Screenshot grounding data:
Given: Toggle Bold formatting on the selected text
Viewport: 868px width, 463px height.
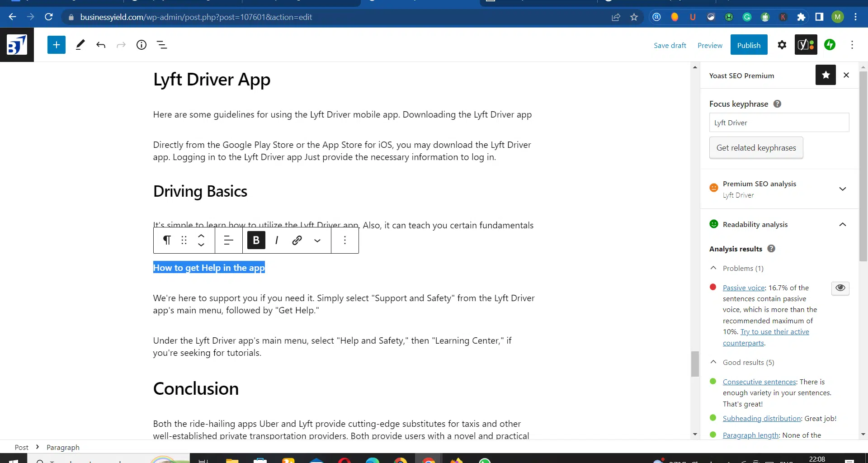Looking at the screenshot, I should [x=256, y=240].
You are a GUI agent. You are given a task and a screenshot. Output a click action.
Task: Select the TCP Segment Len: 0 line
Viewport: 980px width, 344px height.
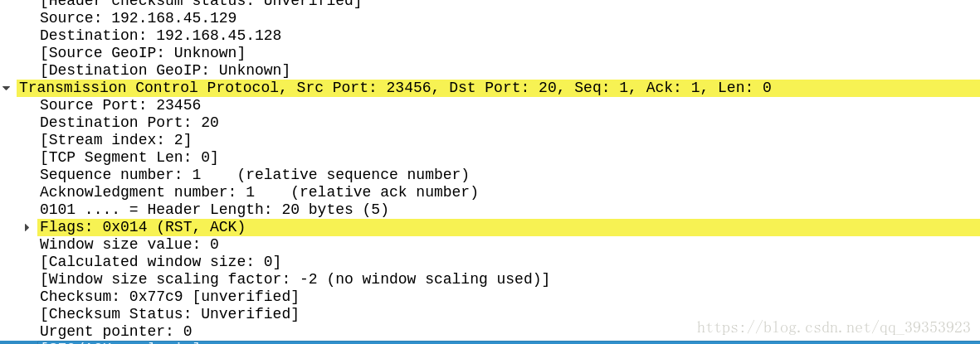pos(129,157)
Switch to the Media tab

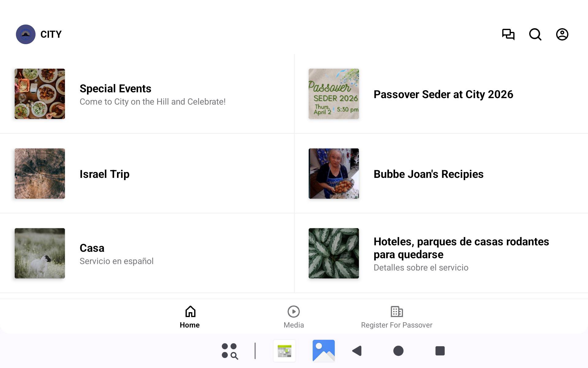pos(294,317)
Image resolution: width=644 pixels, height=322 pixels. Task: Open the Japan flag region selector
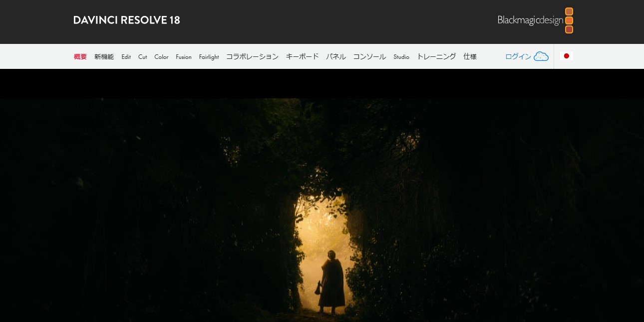tap(566, 56)
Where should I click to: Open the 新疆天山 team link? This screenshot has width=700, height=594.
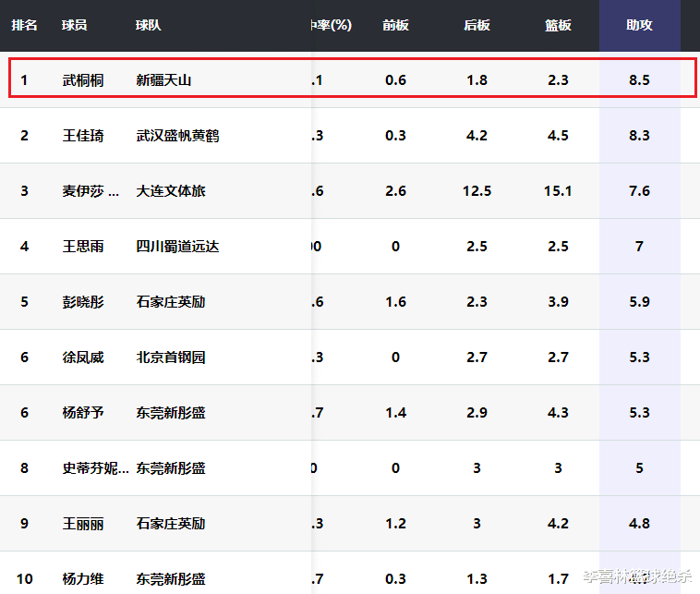click(x=163, y=80)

## ASSIGNMENT:
Every record above must be printed exactly, except for its images.

## RESULT OF THE EXERCISE:
Given: Toggle Bold formatting on the selected text
Viewport: 868px width, 463px height.
Looking at the screenshot, I should [x=256, y=240].
You are a GUI agent. You are given a task and a screenshot. Output a click action.
Task: Select the TCP Segment Len: 0 line
Viewport: 980px width, 344px height.
pos(129,157)
Switch to the Media tab

pos(294,317)
Image resolution: width=644 pixels, height=322 pixels. Task: Open the Japan flag region selector
tap(566, 56)
Where should I click to: Open the 新疆天山 team link? This screenshot has width=700, height=594.
click(x=163, y=80)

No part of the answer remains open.